Vitabiotics was founded in 1971 by Dr Kartar Lalvani. He was born in Karachi in 1931, but forced to flee to Bombay (now Mumbai) with his family at the time of partition in 1947. “Without partition, perhaps… I would not have been so entrepreneurial,” he has said. “But because we witnessed my father losing everything, it made us determined that such a thing would not happen to us.”
He moved from India to London in 1956, did a postgraduate degree in pharmacy at King’s College London, then a doctorate in medical chemistry at Bonn University in West Germany. He founded the business partly as a result of suffering from mouth ulcers, which he cured using a mix of vitamin C and powder from a diarrheal tablet. He named the product Oralcer, patented it, but failed to find backing, so set up his own company, Vitabiotics, to market it.
Tej, born in 1974, joined the business in his early 20s, but he didn’t go straight in at the top. “I wanted to understand the business from the ground up. I worked in every department from warehouse and quality control to design, marketing and business development.”
According to Companies House, turnover increased 25-fold between 1997, the year Tej joined, and 2016. So how did he help transform Vitabiotics into the major player it is today? “Be determined, be focused and believe in your product. You need the vision to drive the business forward or else you’ll be driven out of your own business.”

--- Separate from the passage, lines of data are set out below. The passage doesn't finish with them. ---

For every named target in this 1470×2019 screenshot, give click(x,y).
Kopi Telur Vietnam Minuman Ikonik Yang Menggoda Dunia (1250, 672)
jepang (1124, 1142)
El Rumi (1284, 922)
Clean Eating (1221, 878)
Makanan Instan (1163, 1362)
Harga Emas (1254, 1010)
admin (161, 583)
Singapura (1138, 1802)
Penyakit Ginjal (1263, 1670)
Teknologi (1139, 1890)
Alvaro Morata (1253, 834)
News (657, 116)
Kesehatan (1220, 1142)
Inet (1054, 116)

He says it was his wife’s idea to audition for Dragons’ Den. “It was all very new to me. I was a fan of the show, but it was a question of whether I wanted to deal with being in the public eye.”
So what qualities does he look for in an investable entrepreneur? “I look to see how easy they are to work with – are they flexible, yet persistent? Do they understand all aspects of their business? Does the opportunity exist in the market space?
“You can’t judge a hopeful from the outset of the pitch. In the beginning you may not like it, but the entrepreneur starts to talk and you see how passionate they are about their product and how it tracks in numbers, then all of a sudden it becomes exciting.”